Sa raison d’être est toute trouvée, ce sera le théâtre. Il s'essaie à la tragédie classique en cinq actes et en vers avec Annibal, joué en 1720 par les comédiens du Roi, mais ce n'est pas une réussite.

Son premier succès, la même année, il le doit à Arlequin poli par l'amour joué par les acteurs italiens de Luigi Riccoboni. Il apprécie le jeu des comédiens italiens et devient l'auteur attitré de la troupe. La jeune et talentueuse Silvia Balletti, la prima amorosa, devient son interprète idéale et il écrit spécialement pour elle. Il révolutionne le genre de la comédie sentimentale, qu’il explore au travers des deux Surprises de l’amour ou de La Double Inconstance, mais surtout de ses pièces devenues de grands classiques du répertoire: Le Jeu de l'amour et du hasard (1730) et Les Fausses Confidences (1737).

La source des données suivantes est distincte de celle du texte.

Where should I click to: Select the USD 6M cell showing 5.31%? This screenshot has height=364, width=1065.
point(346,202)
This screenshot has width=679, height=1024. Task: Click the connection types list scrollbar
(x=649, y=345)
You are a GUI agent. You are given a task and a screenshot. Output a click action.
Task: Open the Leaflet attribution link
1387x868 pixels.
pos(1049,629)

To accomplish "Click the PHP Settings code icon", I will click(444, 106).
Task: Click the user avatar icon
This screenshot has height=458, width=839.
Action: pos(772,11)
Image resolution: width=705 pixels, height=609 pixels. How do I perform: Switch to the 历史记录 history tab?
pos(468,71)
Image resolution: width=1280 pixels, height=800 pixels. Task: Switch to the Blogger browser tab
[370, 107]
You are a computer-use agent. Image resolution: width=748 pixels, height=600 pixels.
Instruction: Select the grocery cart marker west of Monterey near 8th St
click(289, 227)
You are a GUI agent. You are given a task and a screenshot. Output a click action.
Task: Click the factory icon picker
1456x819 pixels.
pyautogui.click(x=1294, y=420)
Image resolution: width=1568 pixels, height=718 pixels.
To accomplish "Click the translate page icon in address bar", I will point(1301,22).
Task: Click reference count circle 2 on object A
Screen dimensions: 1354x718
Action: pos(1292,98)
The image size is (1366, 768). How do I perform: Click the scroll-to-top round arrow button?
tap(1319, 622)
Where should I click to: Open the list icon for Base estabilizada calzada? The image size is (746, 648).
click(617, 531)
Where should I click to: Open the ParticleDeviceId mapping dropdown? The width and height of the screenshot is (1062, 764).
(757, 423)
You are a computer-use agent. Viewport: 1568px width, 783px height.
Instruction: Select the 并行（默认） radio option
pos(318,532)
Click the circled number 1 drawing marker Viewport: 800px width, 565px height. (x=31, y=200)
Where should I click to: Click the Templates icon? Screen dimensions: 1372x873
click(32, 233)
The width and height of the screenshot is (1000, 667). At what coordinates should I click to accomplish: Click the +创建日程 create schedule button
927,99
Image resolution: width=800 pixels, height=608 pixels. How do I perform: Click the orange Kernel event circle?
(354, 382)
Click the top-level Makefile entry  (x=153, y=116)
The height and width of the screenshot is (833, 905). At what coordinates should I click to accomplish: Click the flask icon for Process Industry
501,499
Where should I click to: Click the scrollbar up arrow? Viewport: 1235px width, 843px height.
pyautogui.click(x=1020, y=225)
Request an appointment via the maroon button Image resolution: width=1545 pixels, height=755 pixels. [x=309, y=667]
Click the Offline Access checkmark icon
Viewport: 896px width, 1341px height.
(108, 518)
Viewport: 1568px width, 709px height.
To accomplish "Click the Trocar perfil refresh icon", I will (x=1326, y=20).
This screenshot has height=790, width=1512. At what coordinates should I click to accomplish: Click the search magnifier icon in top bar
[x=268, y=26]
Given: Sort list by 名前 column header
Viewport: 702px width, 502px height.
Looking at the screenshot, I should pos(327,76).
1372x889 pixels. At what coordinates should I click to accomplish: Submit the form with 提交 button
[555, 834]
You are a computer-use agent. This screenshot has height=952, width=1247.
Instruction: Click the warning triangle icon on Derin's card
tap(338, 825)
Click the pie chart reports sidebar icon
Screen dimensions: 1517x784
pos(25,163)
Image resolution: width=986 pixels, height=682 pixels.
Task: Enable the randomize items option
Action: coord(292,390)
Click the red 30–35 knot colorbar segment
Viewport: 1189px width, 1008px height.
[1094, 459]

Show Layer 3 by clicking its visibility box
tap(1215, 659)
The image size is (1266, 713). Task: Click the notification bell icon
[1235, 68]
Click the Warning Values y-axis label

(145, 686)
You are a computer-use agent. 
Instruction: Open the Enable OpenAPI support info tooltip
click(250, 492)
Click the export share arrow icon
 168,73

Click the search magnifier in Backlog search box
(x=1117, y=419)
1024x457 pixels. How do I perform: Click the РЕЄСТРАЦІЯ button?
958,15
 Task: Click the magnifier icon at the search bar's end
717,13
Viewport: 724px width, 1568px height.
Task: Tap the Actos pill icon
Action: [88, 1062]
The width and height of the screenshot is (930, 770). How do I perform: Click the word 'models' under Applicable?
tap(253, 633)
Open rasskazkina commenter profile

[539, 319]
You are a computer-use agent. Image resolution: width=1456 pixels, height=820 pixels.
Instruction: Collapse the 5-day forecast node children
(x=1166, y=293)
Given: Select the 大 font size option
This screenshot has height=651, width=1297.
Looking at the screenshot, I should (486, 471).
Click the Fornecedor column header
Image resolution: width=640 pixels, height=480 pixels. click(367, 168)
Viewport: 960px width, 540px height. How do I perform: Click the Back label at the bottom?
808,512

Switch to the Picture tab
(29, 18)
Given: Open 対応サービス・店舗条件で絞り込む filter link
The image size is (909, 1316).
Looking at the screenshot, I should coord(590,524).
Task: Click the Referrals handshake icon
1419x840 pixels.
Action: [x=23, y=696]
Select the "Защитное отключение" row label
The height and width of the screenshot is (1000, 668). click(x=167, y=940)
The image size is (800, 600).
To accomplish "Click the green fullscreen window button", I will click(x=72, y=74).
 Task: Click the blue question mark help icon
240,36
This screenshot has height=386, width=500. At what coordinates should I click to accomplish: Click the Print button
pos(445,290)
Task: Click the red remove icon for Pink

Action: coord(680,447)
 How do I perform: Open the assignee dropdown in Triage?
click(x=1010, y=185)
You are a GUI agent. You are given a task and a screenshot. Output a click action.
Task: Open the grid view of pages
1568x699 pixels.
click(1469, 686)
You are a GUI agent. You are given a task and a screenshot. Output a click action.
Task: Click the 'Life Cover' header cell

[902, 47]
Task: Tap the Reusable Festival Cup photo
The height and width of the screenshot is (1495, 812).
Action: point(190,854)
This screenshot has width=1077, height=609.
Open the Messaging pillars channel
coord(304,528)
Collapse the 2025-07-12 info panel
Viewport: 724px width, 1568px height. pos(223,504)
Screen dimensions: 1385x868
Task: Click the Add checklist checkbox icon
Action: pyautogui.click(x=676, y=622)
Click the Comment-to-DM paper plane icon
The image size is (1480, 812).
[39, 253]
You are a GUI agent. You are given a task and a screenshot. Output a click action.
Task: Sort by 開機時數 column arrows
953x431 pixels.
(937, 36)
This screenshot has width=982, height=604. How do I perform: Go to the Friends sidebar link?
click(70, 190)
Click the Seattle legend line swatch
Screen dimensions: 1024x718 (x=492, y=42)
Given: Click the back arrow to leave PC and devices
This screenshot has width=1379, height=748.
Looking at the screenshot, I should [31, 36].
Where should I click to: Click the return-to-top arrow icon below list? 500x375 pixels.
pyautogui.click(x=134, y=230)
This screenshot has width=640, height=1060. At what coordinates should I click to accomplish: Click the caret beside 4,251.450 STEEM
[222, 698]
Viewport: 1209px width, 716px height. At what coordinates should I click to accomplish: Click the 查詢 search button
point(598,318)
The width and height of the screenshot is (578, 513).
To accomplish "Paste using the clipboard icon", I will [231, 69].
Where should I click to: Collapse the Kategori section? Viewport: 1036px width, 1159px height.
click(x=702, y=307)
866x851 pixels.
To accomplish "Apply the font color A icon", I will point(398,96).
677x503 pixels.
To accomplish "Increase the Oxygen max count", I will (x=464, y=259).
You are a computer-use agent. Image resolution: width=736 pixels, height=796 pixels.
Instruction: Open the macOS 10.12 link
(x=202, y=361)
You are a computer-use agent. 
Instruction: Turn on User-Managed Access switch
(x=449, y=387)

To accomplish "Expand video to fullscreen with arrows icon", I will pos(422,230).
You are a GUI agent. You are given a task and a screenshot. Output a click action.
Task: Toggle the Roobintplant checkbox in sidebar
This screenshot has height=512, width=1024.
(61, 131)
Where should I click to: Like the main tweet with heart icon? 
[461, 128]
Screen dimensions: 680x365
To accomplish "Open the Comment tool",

On peut voir en Marivaux un utopiste, qui utilise le théâtre comme un lieu d'expérimentation sociale (l'Ile des Esclaves, 1725, où maîtres et serviteurs échangent leurs rôles, La Colonie, où les femmes veulent établir une république). Il existe aussi un Marivaux romanesque, qui emprunte à la vogue des romans tragiques et des aventures de nobles déguisés: Le Prince travesti (1724), le Triomphe de l'amour (1732).

À partir de 1733, il fréquente le salon de Claudine de Tencin, qui devient pour lui une amie précieuse. Grâce à elle, il est élu contre Voltaire à l’Académie française en 1742, et y prononcera plusieurs discours: Réflexions en forme de lettre sur le progrès de l'Esprit humain (1744), Réflexions sur l'esprit humain à l'occasion de Corneille et de Racine (1749), Réflexion sur les Romains et les anciens Perses (1751) . Il ne compose plus alors que quelques pièces à destination de la Comédie Française, qui sont éditées, mais pas jouées, et un dialogue, L'Éducation d'un prince. Malade depuis 1758, il succombe à une pleurésie le 12 février 1763.

Marivaux a été l'auteur le plus joué de la première moitié du XVIIIème siècle, avec Voltaire.
Dans les années 1950-60, redevenu à la mode, Marivaux permet à la nouvelle génération de metteurs en scène de s'essayer à de nouvelles interprétations: Vitez, Vilar, Planchon, Chéreau, entre beaucoup d'autres.